Igual nuestros compatriotas. Quienes hemos tenido que vivir fuera durante años sabemos que lo primero que queremos al visitar el terruño es volver a lo nuestro, representado en la comida, en los lugares inalterados, en el pueblo, el paisaje, los dulces de las fiestas patronales, las tradiciones. Buscamos volver a los lugares y sabores que han alimentado nuestra nostalgia y que nos han mantenido con la ilusión del regreso a lo que consideramos lo nuestro. Ahí hay un sentido de identificación y pertenencia.

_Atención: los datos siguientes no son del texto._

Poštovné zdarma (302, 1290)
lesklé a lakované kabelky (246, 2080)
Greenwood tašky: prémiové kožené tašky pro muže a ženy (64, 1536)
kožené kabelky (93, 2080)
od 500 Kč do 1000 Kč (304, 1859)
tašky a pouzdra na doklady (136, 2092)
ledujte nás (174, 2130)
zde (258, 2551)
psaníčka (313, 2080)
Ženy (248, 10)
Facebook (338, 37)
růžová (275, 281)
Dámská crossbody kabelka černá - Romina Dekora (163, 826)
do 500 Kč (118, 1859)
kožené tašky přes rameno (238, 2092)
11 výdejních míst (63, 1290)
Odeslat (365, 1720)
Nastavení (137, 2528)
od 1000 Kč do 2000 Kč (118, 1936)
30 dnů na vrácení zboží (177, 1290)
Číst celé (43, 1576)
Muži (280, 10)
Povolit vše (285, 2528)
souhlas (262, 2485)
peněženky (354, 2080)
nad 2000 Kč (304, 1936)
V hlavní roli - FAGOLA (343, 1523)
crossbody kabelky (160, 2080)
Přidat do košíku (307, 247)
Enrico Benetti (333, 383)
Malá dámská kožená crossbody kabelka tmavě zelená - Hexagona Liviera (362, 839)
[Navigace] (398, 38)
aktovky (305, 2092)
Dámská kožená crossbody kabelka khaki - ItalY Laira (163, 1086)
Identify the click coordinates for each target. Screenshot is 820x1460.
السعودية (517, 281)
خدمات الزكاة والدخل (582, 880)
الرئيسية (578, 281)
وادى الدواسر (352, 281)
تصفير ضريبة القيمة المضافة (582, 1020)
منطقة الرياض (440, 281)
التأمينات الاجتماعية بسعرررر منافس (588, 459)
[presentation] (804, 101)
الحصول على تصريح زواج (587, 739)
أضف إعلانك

Pero al encontrar un lugar desconocido, con edificios diferentes, con nuestros puntos de referencia derribados y transformados en moles anti estéticas, donde encontrar el hilo entre nuestros recuerdos y nuestra salvadoreñidad es cada vez más difícil, se profundiza también un quiebre muy difícil de remediar. En esa grieta está parte del motivo por el cual muchos prefieren seguir viviendo fuera del país, aunque sufran la enfermedad crónica de la nostalgia.
Cuando le pregunté a mi amigo cómo se sentía al estar de vuelta, me contestó que se sentía extraño. Se sentía raro estando acá, pero al mismo tiempo, también se siente raro allá, el país donde ahora vive y donde se reconoce extranjero. “Es como que si ya no soy de ninguna parte”, me dijo.
Quizás es inevitable, para quienes viven fuera del país, tener esa sensación de no pertenencia en ningún lugar. Pero ciertamente, la decisión de explotar a nivel comercial el país como un destino turístico debería ir mejor enfocada hacia la preservación de lo que nos identifica y en brindar, tanto a extranjeros como a nuestros compatriotas emigrados, algo que no encontrarán en ninguna otra parte del mundo: la riqueza de nuestra auténtica salvadoreñidad, algo que va más allá de las pupusas.